- _Assignment_: In how many lines of the records does "agent" appear? Answer with one number.

Supplied records section start

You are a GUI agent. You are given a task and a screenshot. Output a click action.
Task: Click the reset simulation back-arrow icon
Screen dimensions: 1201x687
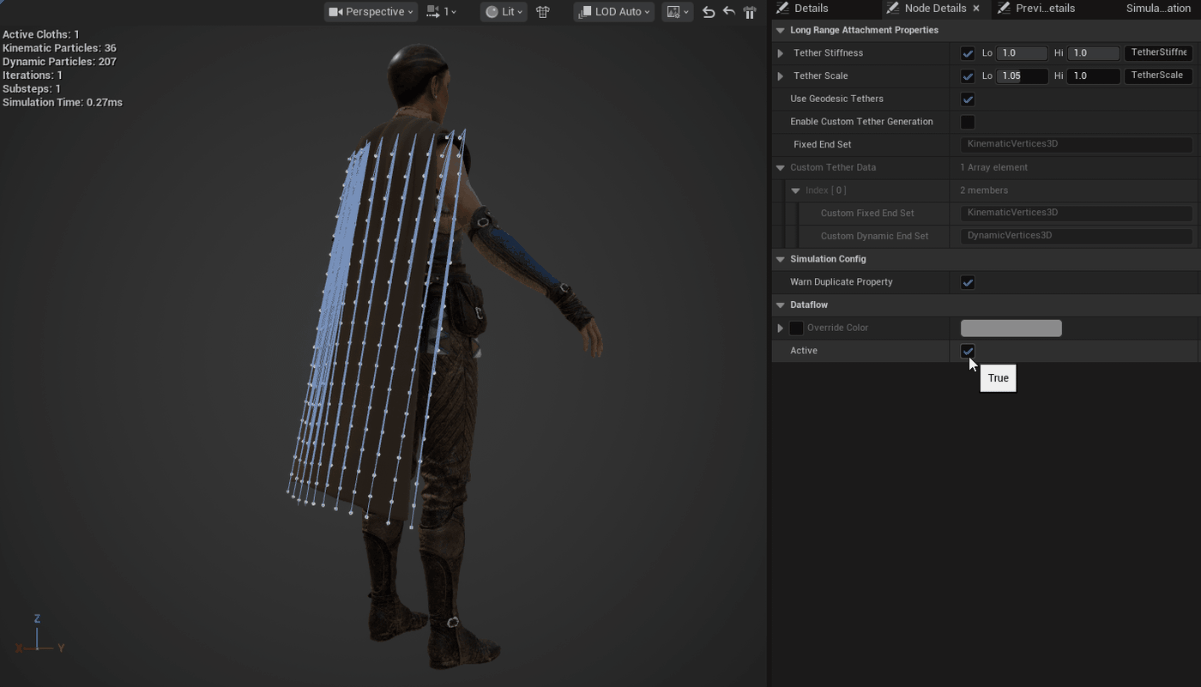pos(729,12)
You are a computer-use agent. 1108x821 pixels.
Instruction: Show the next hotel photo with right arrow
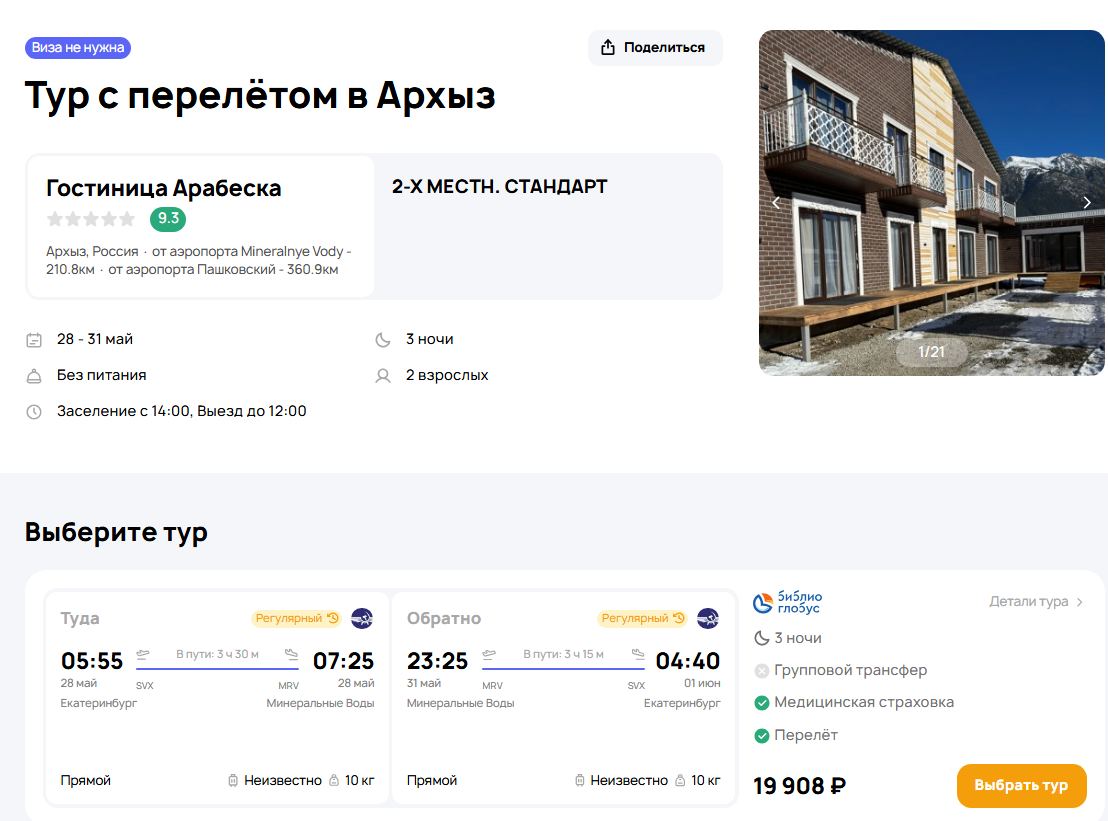click(x=1087, y=203)
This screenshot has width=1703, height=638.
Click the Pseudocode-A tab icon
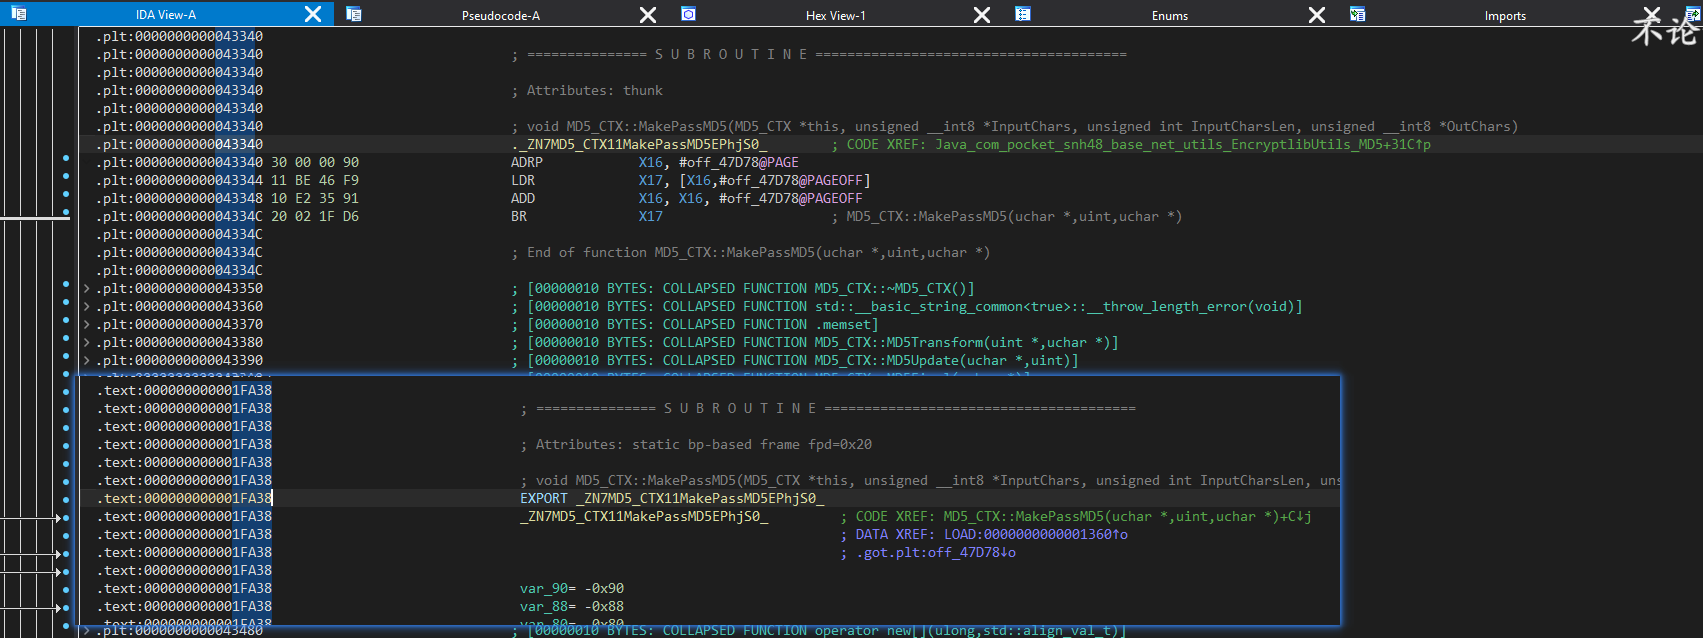[x=353, y=14]
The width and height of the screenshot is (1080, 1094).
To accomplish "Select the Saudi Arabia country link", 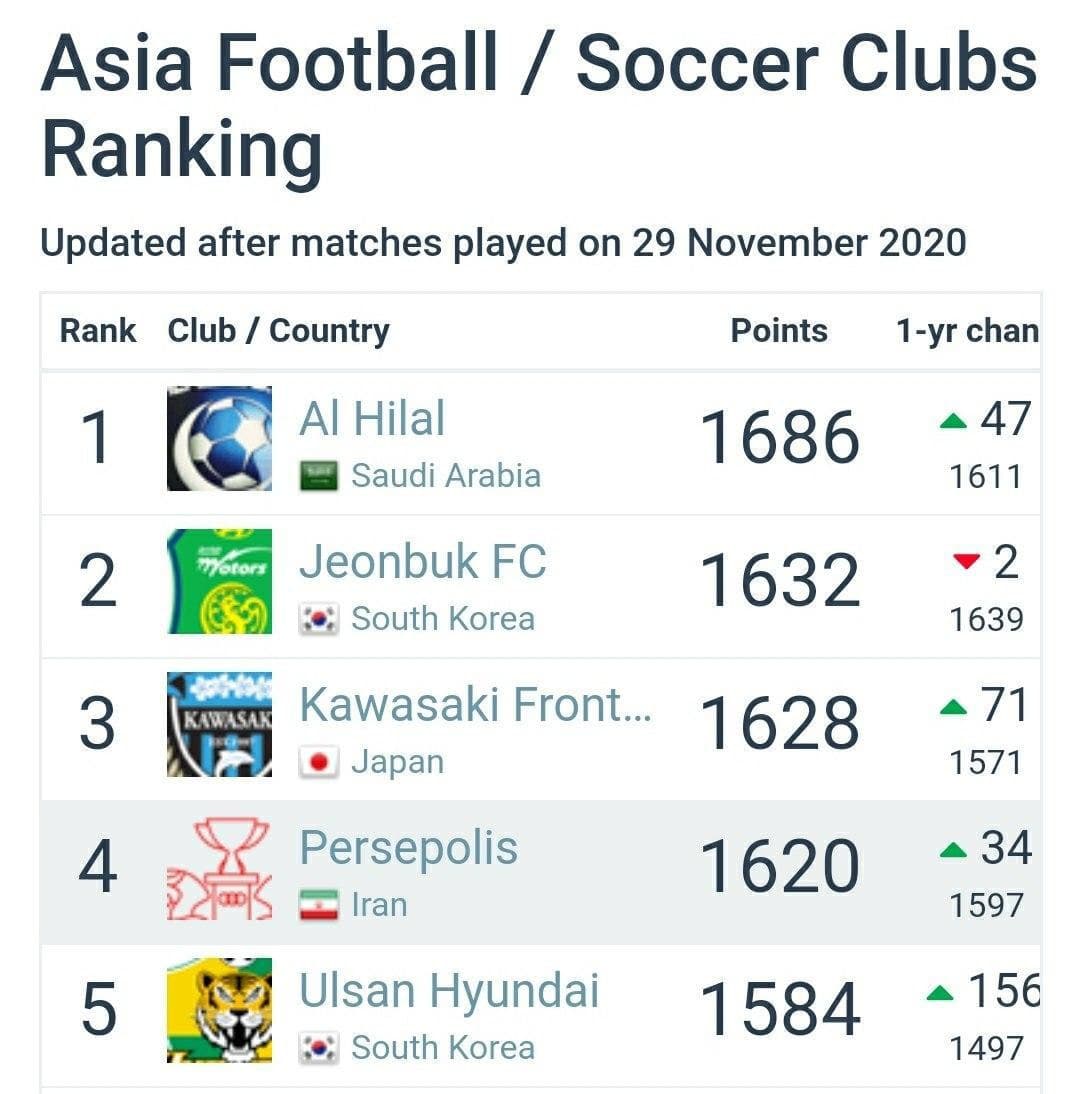I will pos(445,476).
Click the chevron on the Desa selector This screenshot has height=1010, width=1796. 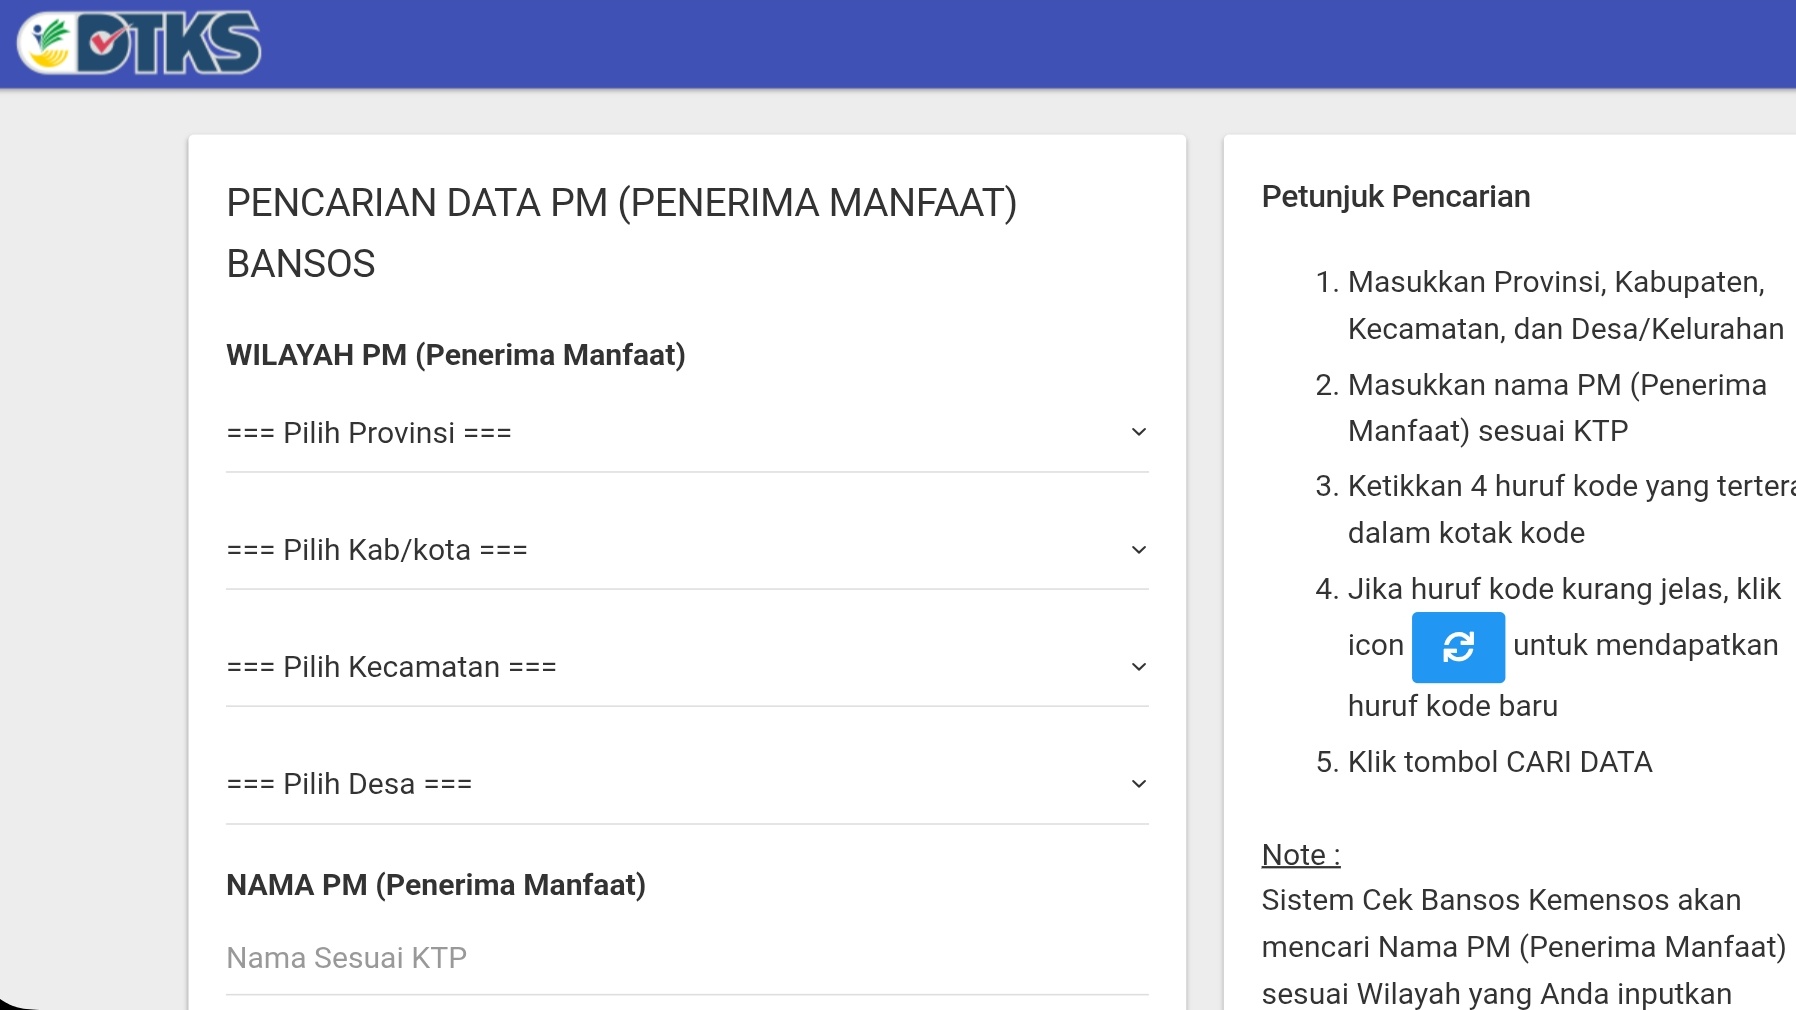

Supplied records section end

- _Answer_: 2